AI Interactions – Bringing Bhangra to Life Through Movement, Memory and AI
Running from April to July 2025 AI Interactions brought together a diverse team of collaborators, including East London Dance, Alexander Whitley Dance Company, London College of Fashion, UCL and UEL – spanning expertise in design, technology, education, and community engagement – each playing key roles in research, technical development, design and community engagement.
This collaborative project explored the potential of movement-based Artificial Intelligence to transform live performance and participatory experience. Focused on social dance, the project investigates how AI can support intergenerational exchange, cultural expression, and embodied communication, while enhancing well-being and fostering a deeper public understanding of AI technologies.
This project began with a simple question: what if technology could help people not just see a dance, but feel it? We set out to explore how visual and movement-based AI could deepen cultural connection—capturing the rhythm, energy, and joy of a social dance style and placing it directly into people’s hands (and bodies).
We chose Bhangra because of its powerful presence in east London, where Punjabi, Bangladeshi, and Indian communities have shaped local culture for generations. Bhangra isn’t just choreography—it’s identity, memory, and collective celebration. By focusing on one culturally rooted form, we aimed to show how AI can honour tradition rather than dilute it.

Provided material:
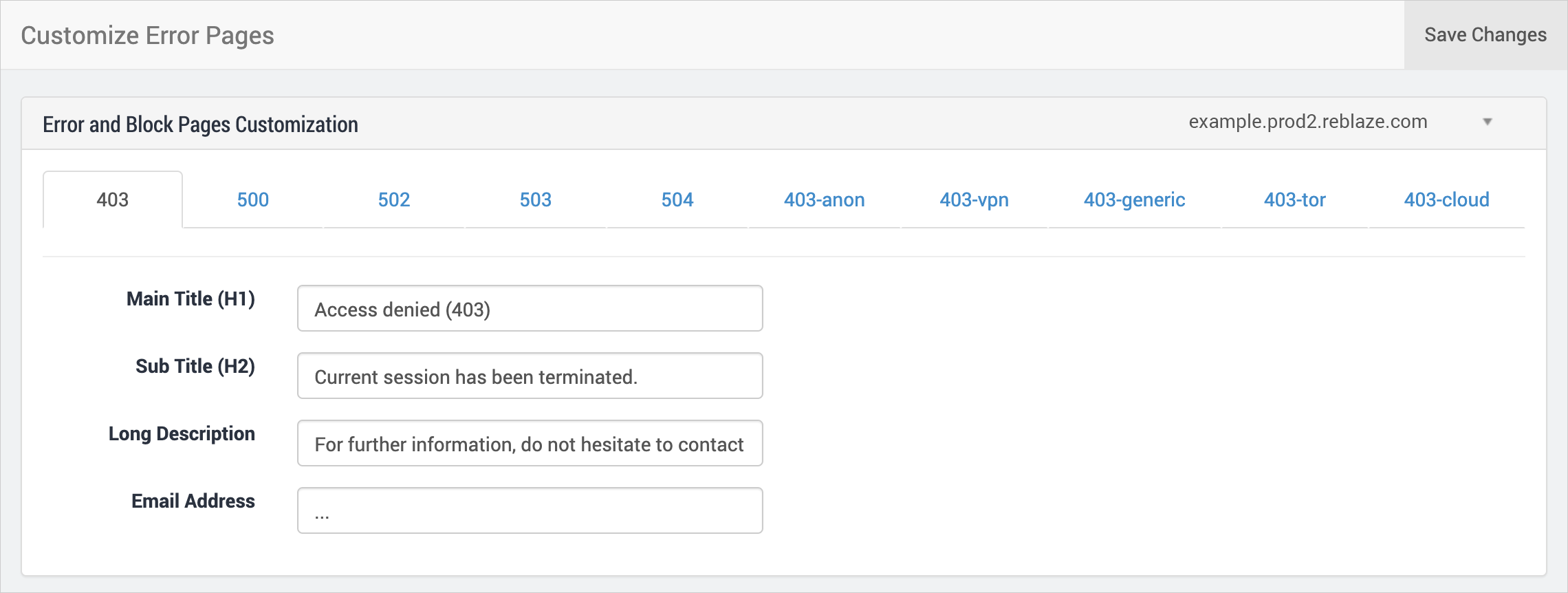Image resolution: width=1568 pixels, height=593 pixels.
Task: Go to the 503 tab
Action: tap(535, 200)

Objective:
Answer these from the AI Interactions text:
1. Over what period did the project run?
2. What dance style did the project choose?
3. Which communities does the text say have shaped local culture in east London?

Full solution:
1. April to July 2025
2. Bhangra
3. Punjabi, Bangladeshi, and Indian communities